La musique rythme chacun de mes mouvements, des perles de sueurs coulent le long de mon dos et mes cheveux sont trempés. Je vend du rêve à moi toute seul. Esther et ses bas, Esther et sa guêpière. La tête balancée vers l'arrière, les yeux fermés, je bouge mon corps comme une putain de possédée. Les fesses monopolisées par des mains inconnues, je ne cesse de me déhancher. Un verre à la main, je prend une nouvelle gorgée de la boisson pétillante avant de la reposer sur le plateau.
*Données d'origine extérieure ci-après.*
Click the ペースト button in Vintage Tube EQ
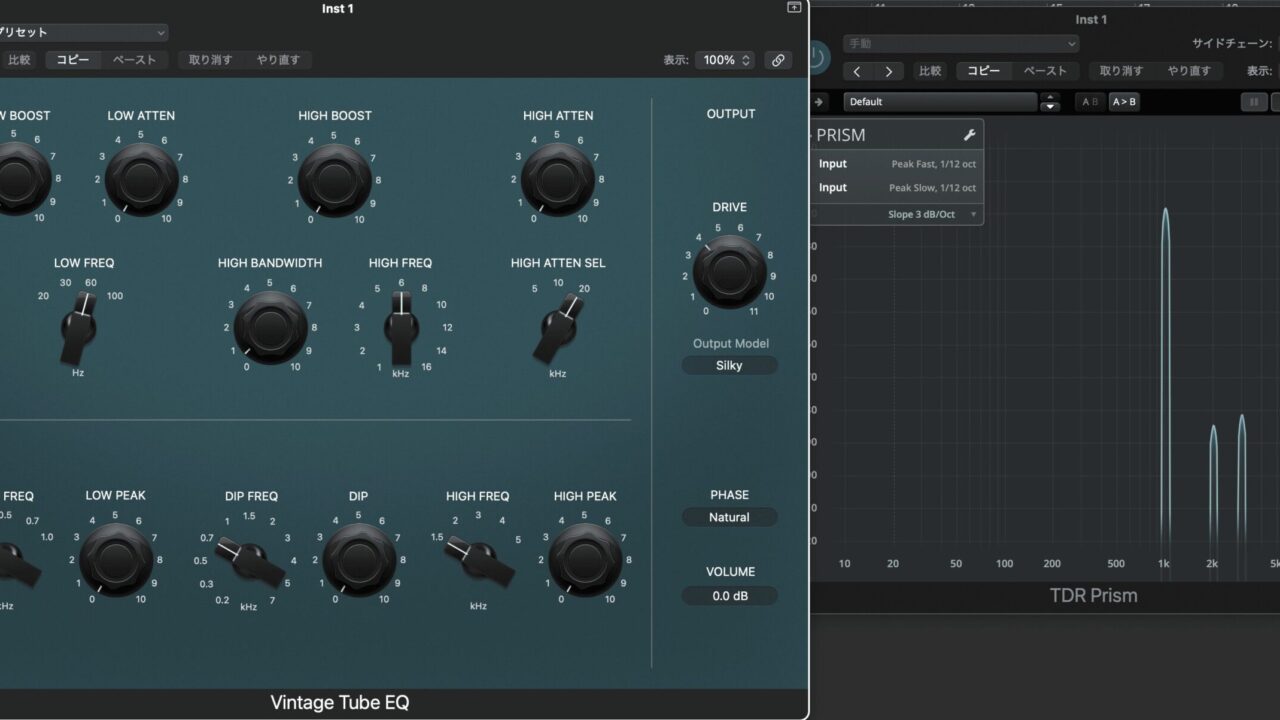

Je me fais bousculer, je continue de danser à mesure que j'avance. Table numéro six. Comme d'habitude c'est une table remplie de mecs et mon décolleté plongeant ne fait que les exciter comme des vulgaires chiens. Je leur fais un simple clin d'œil, pose les boissons et m'en vais sous leurs sifflements pervers. Et je fais le chemin inverse, le plateau sous le bras, je me remet à danser. Mon patron me regarde de haut en bas alors que j'arrive vers lui, essoufflée. «
On s'est plaint de toi » qu'il me dit. Je sais très bien de qui il parle. Ces connards de la table cinq. Ceux qui m'ont prit pour une putain de pute. Oui, je baise, oui, je me laisse toucher par des inconnus, mais me traiter de pute alors que je travaille en tant que serveuse, ça non. «
Ils ont voulu m'baiser » que je lui répond en le dévisageant de haut en bas. «
Je t'ai dit quoi à propos de ça ? Pas de réponses et tu t'en vas ! Pigé ? C'est la dernière fois que tu réponds aux clients Esther où je te met à la porte ! » Je lui aurais bien répondu, oh oui, mais ce boulot c'est tout ce qu'il me reste. Pour ma mère je suis une putain de bonne élève, à l'université avec un job de serveuse pour financer le tout. Ça va faire deux ans que je suis partie de mon Irlande natale et j'ai de la peine à vivre, je l'avoue. Je suis dans un appart' miteux en plein centre de la ville et mon seul gagne pain est ce boulot pourri. Mon regard revient vers mon patron et je baisse les yeux. Tout recommence mais je me tais. Ce soir je me fumerais un joint et j'oublierais que ma vie est de la merde.